The following additional items may be of interest to our readers:
DACA Update: In November, a myriad of advocates took to the phones, Facebook, and Twitter to contact members of Congress in support of DACA. Scheduled to expire in March, the legislative branch has not yet come up with a solution for recipients and does not seem in a rush to do so. While there is real bipartisan support for equitable relief, politics complicate things. A (still pending) lawsuit was filed in California attempting to prevent the cancellation of the program. Meanwhile, some 34 Republicans urged Speaker Paul Ryan (R-WI) to put a permanent solution for DACA on the floor of the U.S. House of Representatives before the end of 2017.
Entrepreneur Parole Provisions Moving Forward: Late in President Obama’s term, a USCIS final rule was published permitting “parole” for certain entrepreneurs who displayed a strong financial backing. This meant that qualifying individuals and their dependents could remain in the United States past their period of authorized stay if they qualified or could be “paroled” in. The current Administration delayed implementation of the rule, prompting a lawsuit. On December 1, the U.S. District Court for the District of Columbia found the Administration violated the Administrative Procedure Act and ordered the parole program to move forward.
Report Questions Seriousness of Border Wall Plan: The ranking member on the U.S. Senate Homeland Security & Governmental Affairs Committee, Claire McCaskill (D-MO), issued a report evaluating DHS’s progress in taking “all appropriate steps to immediately plan, design, and construct a physical wall along the southern border.” Namely, the report sought to evaluate how the Administration would use eminent domain to secure the private land running against the border and how much that would add to an estimated $70 billion price tag. The report looked at previous fencing projects on the border invoking eminent domain, most recently in 2009 where the government paid $78 million to purchase selected borderlands, and will likely end up paying an additional $21 million to settle cases that are still ongoing almost a decade later. However, DHS could offer no estimates by way of land parcels identified or costs associated with the current directive, which indicates that the Administration has not genuinely considered challenges inherent in the very first step in constructing a wall on the Southern border.
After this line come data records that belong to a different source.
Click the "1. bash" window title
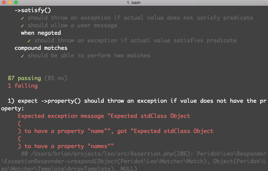Image resolution: width=268 pixels, height=171 pixels. pyautogui.click(x=134, y=3)
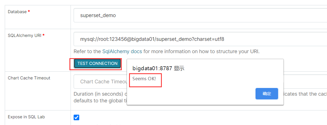
Task: Focus the Database name input field
Action: click(200, 15)
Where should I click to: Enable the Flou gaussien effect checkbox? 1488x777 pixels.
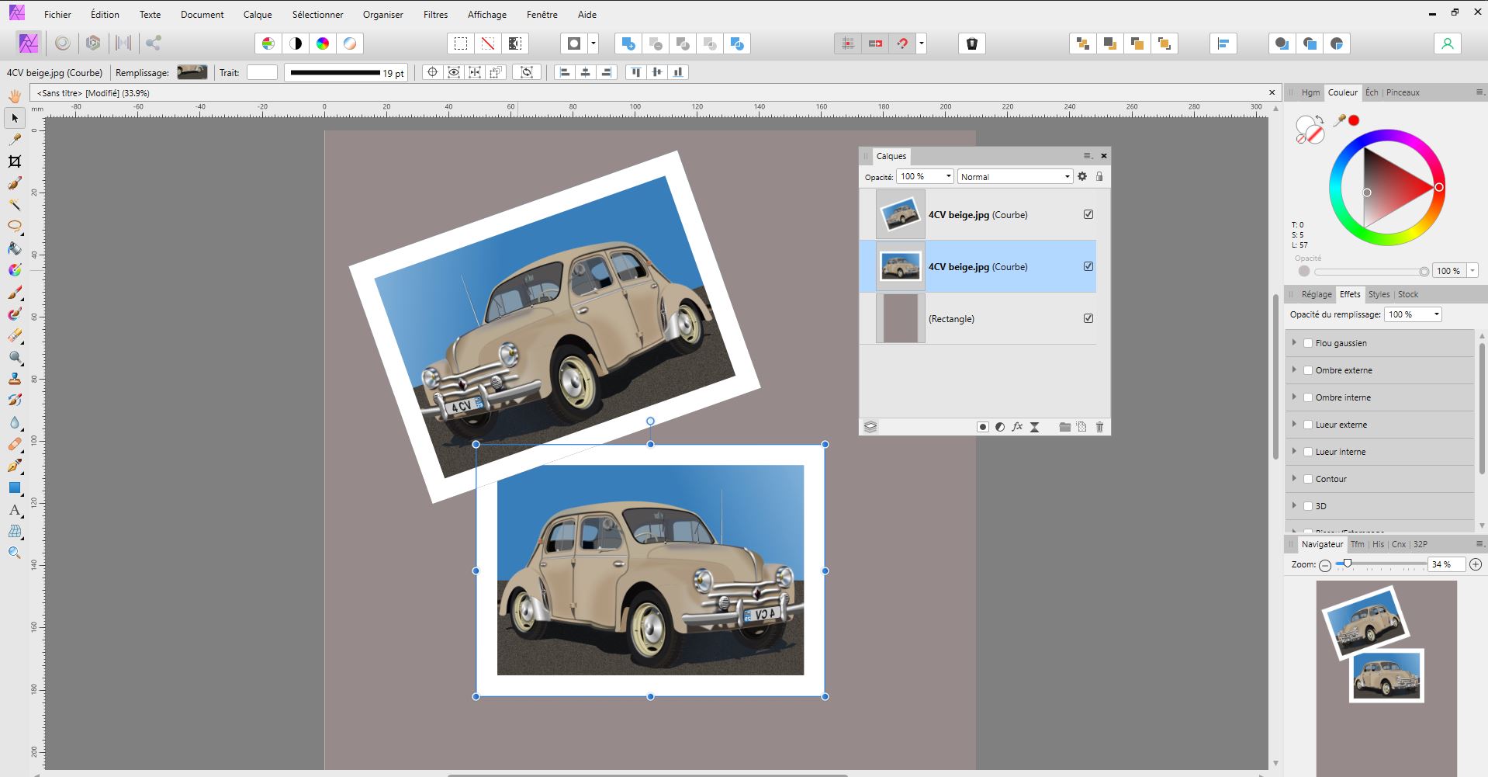pyautogui.click(x=1308, y=343)
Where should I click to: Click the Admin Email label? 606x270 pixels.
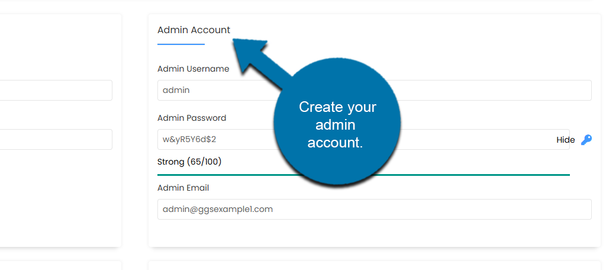pyautogui.click(x=183, y=188)
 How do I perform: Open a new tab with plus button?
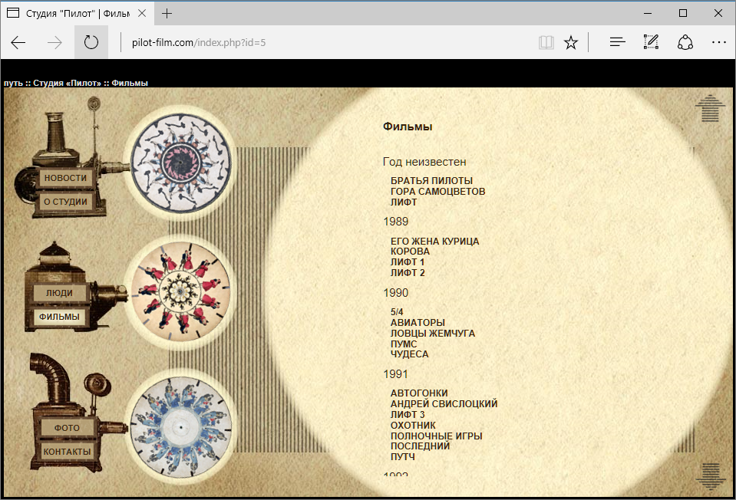click(x=167, y=13)
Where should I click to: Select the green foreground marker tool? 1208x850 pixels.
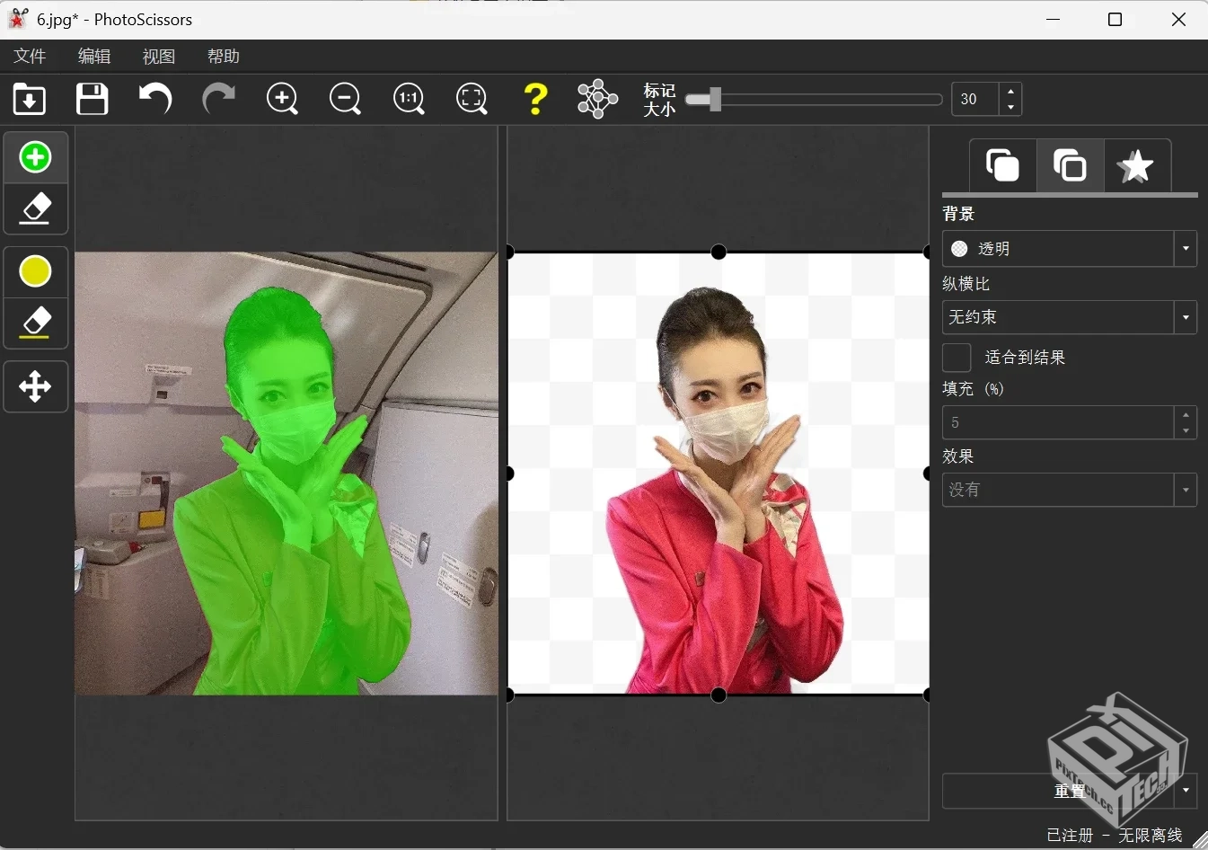[35, 156]
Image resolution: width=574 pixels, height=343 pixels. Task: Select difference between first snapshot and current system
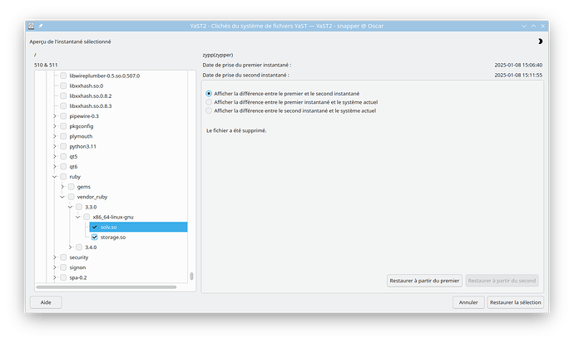209,102
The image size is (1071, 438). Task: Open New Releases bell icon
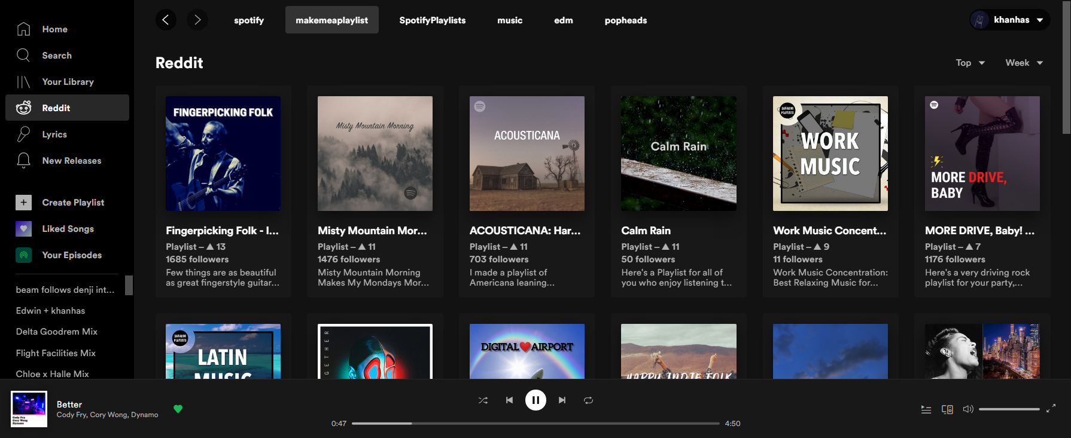(23, 161)
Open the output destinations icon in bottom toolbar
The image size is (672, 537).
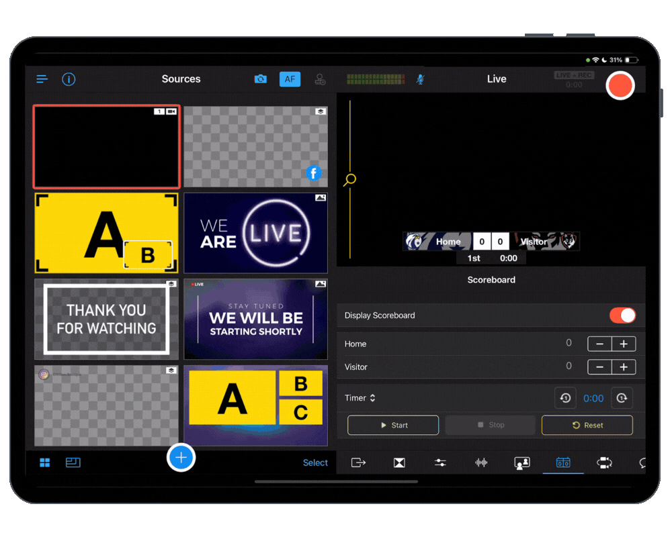(358, 462)
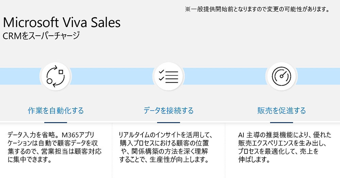Click the checklist icon in the center
The height and width of the screenshot is (178, 340).
tap(168, 76)
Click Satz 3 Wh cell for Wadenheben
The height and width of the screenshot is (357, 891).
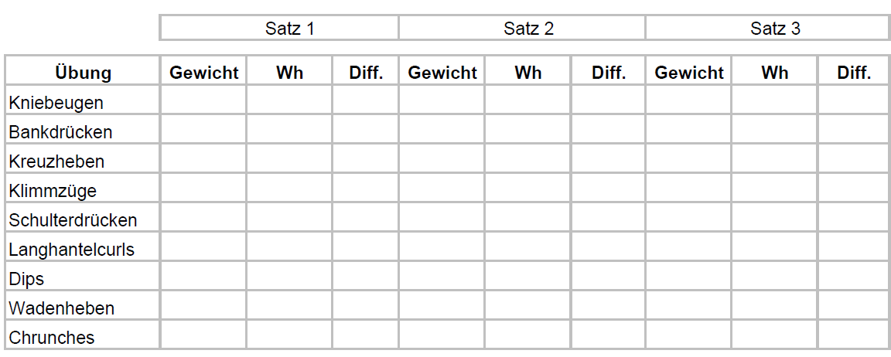pyautogui.click(x=774, y=308)
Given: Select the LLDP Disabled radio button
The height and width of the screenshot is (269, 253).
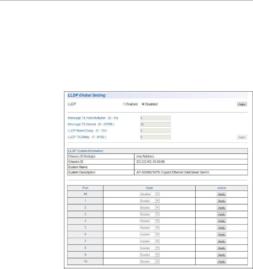Looking at the screenshot, I should click(143, 104).
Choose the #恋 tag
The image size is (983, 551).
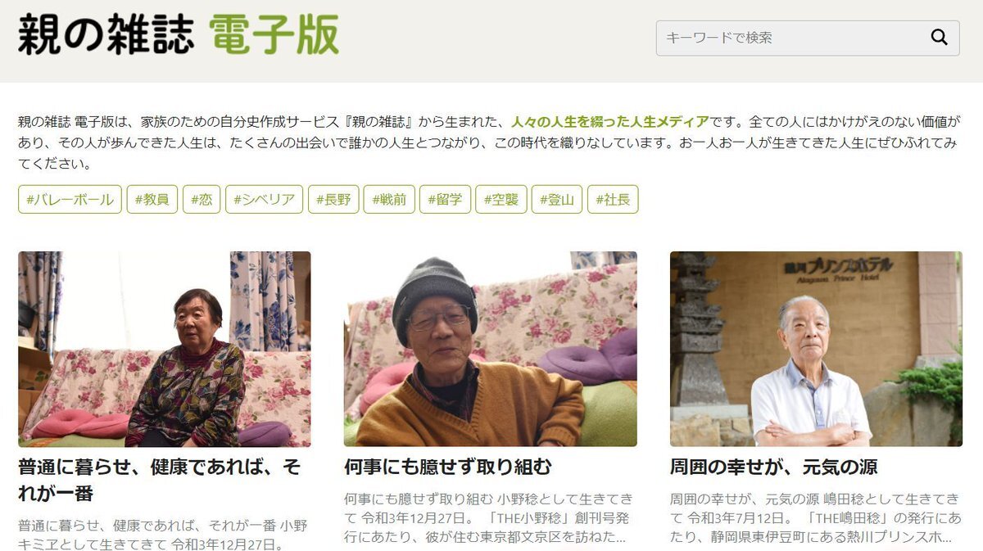202,199
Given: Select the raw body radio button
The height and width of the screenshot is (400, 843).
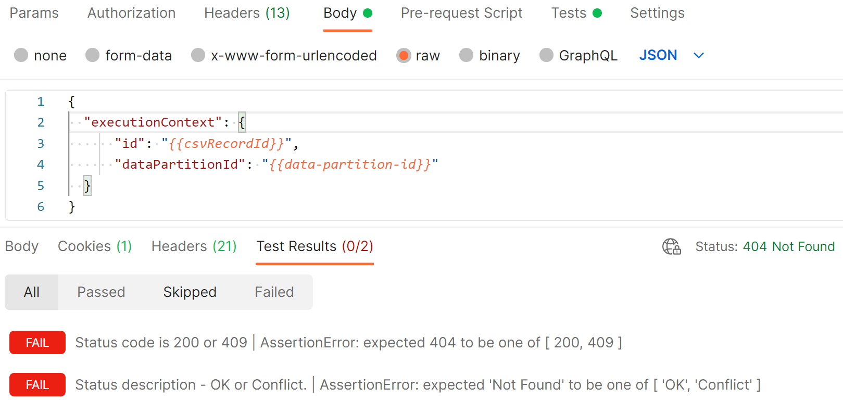Looking at the screenshot, I should 404,55.
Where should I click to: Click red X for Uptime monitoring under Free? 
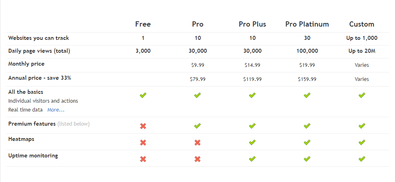click(x=143, y=159)
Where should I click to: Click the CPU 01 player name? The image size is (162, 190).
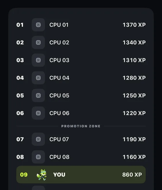click(x=59, y=25)
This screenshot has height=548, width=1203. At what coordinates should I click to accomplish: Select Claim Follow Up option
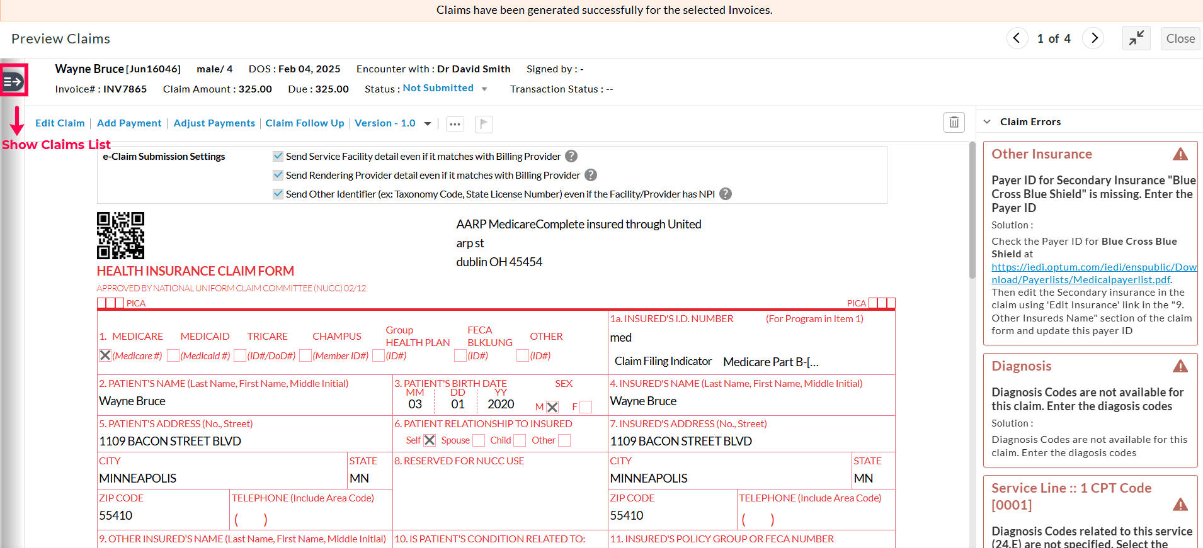[x=305, y=123]
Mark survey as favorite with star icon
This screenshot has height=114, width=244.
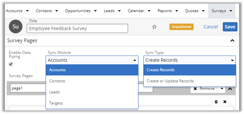tap(154, 27)
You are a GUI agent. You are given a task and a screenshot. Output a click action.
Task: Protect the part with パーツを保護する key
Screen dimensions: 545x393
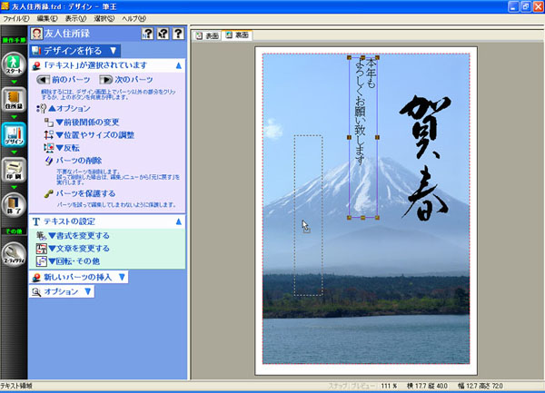click(85, 193)

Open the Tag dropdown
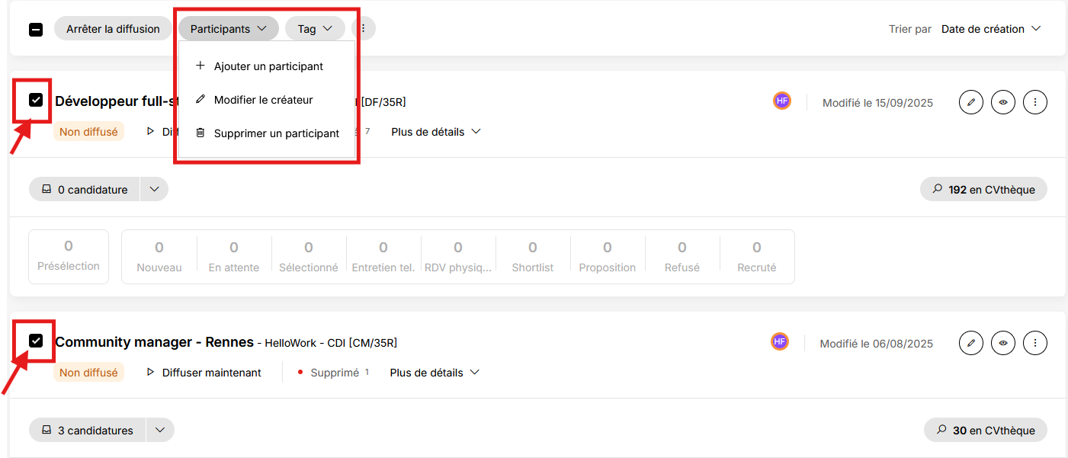coord(315,29)
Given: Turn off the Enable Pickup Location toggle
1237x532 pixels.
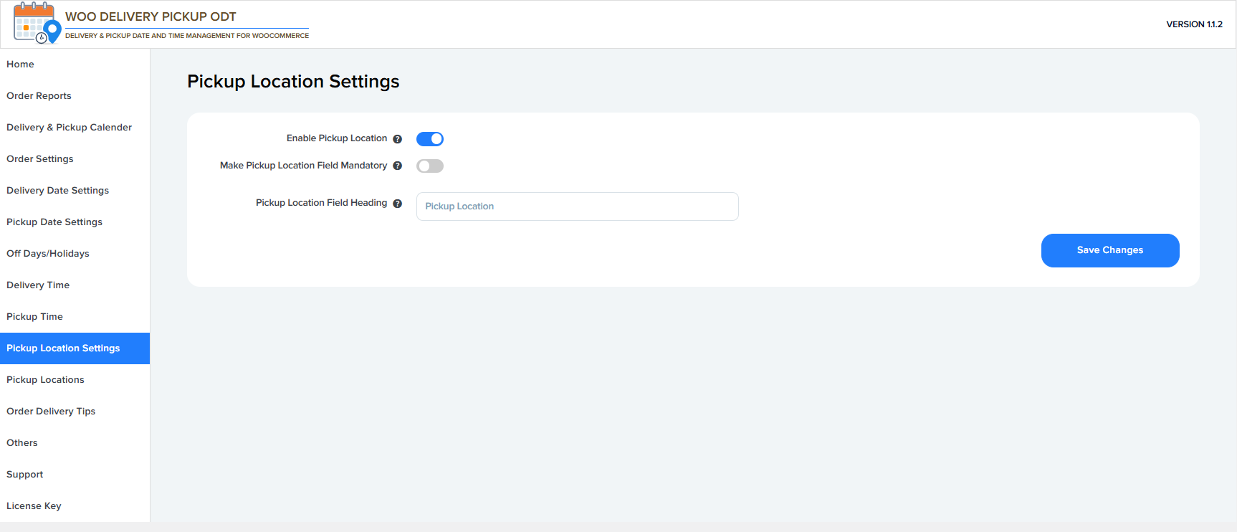Looking at the screenshot, I should (430, 139).
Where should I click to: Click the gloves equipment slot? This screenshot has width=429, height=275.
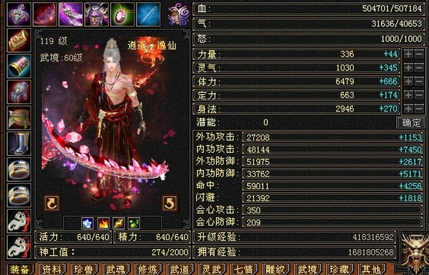[x=19, y=92]

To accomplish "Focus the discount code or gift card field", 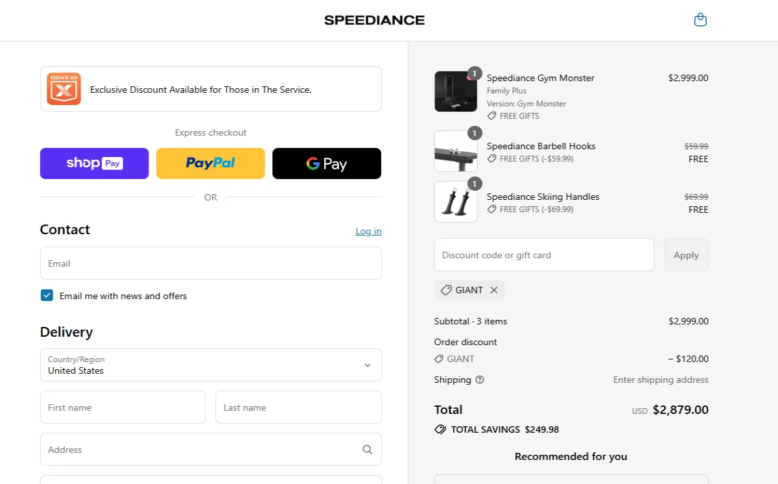I will point(543,255).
Limited Visa Service Resumes in Turkey: The U.S. Embassy in Ankara announced that it had received high-level assurances from Turkish officials that no employees of the U.S. mission in Turkey were under investigation and would not be detained or harassed. As a result, the mission has resumed limited visa services in Turkey.
CW-1 Visas Being Phased Out: The temporary program that allows for special visas to be issued to those working in the Commonwealth of the Northern Mariana Islands (CNMI), a U.S. territory in the Pacific used for military and research purposes, will end on December 31, 2019. Annual numbers of CW-1 visas issued are being steadily reduced to zero.
First-Time Illegal Border Crossers Face Criminal Charges: CBP is presenting undocumented border crossers to the U.S. Attorney’s office for criminal prosecution of first-time illegal border crossers apprehended in Nogales, Arizona. In October 2017, more than 200 people arrested in the Nogales corridor were found to be subject to prosecution.
Immigrants’ Rights Groups Demand Investigation into ICE Raids that Targeted Sponsors of Unaccompanied Children: Eight immigrant rights organizations filed a complaint with the DHS Office of Civil Rights and Civil Liberties and Office of Inspector General on behalf of some 400 people swept up this summer in an ICE operation that used unaccompanied immigrant children who were trying to reunite with their families to identify and target their relatives who live in the United States.
Lawsuit filed by Passengers Made to Present ID to CPB to Exit Plane: Several passengers who were aboard a domestic flight in February 2017 where CBP made all passengers present identification before exiting the plane filed a lawsuit challenging the government’s action as an illegal search and seizure.